Dr. Kaufmann:                   So, I don’t exactly know what it is. It was all the information that I thought was important. My next project, I actually have a playbook for athletes, a specifically antiaging playbook, or antiaging for athletes, which is sort of interesting. And I’m working on a book for skin, because your skin ages for nine reasons instead of seven reasons. So, hopefully that will be out shortly. [crosstalk 00:59:47]

Dr. Weitz:                            I was very excited to do that pinching thing, and my skin didn’t-

Dr. Kaufmann:                   Uh-oh.

Dr. Weitz:                            It went back immediately. I didn’t have any line at all.

Dr. Kaufmann:                   Oh, fantastic. Then you’re doing well. Doing great.

Dr. Weitz:                            And I’m 61, so-

Dr. Kaufmann:                   Fantastic, fantastic. So, the really big question here is, what do you take?

Dr. Weitz:                            Oh, I take about 30 different things, yeah. I take a lot of these. I’m big on … A multi, curcumin, fish oil, I take vitamin E, vitamin C. I take the gamma tocopherol, vitamin E, I take C, I take berberine. I use that as a natural blood sugar control agent. I take astaxanthin, I take nicotinamide riboside, I take [inaudible 01:00:44]. I alpha lipoic acid.

Dr. Kaufmann:                   Excellent.

Dr. Weitz:                            And that was before I read your book.

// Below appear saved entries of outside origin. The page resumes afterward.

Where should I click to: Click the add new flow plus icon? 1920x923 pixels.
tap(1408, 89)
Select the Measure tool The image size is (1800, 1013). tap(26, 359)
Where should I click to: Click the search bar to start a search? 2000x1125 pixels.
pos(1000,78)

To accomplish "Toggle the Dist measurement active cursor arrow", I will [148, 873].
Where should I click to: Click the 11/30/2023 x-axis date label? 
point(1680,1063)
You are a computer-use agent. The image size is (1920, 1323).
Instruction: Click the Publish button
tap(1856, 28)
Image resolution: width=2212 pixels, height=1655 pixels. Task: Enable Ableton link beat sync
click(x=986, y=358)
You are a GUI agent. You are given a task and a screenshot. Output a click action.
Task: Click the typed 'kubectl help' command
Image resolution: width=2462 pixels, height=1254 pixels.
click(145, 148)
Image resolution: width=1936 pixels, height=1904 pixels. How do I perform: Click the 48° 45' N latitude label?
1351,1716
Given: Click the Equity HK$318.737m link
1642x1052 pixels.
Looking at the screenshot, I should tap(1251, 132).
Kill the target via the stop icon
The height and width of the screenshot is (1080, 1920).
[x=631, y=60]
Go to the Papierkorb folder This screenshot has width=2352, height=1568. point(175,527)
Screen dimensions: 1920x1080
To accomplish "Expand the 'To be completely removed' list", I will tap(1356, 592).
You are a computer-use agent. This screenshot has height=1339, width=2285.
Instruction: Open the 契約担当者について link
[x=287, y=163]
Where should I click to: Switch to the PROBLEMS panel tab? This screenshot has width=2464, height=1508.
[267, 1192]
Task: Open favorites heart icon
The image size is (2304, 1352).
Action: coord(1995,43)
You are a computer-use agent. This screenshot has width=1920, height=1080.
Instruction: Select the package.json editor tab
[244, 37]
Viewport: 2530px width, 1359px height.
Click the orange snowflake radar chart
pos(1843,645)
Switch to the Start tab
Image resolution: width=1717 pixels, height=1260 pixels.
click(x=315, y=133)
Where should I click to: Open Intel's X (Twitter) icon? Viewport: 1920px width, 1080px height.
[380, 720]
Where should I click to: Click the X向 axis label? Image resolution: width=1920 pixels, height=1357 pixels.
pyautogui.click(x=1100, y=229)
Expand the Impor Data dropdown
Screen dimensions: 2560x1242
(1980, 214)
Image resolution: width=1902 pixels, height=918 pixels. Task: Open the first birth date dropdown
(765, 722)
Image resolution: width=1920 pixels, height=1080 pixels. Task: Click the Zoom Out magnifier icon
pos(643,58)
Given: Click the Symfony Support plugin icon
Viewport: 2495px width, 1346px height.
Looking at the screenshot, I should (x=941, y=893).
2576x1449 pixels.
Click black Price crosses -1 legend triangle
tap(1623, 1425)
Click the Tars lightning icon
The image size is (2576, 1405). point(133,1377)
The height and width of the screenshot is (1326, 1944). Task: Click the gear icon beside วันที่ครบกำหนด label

Dr. Kaufmann:                   Oh, good. So you’re probably then, agreeing with all this crazy stuff, thinking, “Yeah, that’s why I do it.”

Dr. Weitz:                            Yeah, when I get up in the morning, I add a green powder, red powder. I put fiber, I put probiotics, I put modified citrus pectin. So, yeah, I do a lot of stuff.

Dr. Kaufmann:                   Perfect. That’s awesome.

Dr. Weitz:                            I take way more stuff than I would ever ask a patient to take.

Dr. Kaufmann:                   Well, you and me both. If people looked at my list, they’d probably have a heart attack.

Dr. Weitz:                            Absolutely. Okay. Thank you so much, Dr. Kaufmann.

Dr. Kaufmann:                   It’s been a pleasure. Thank you.

Dr. Weitz:                            Okay.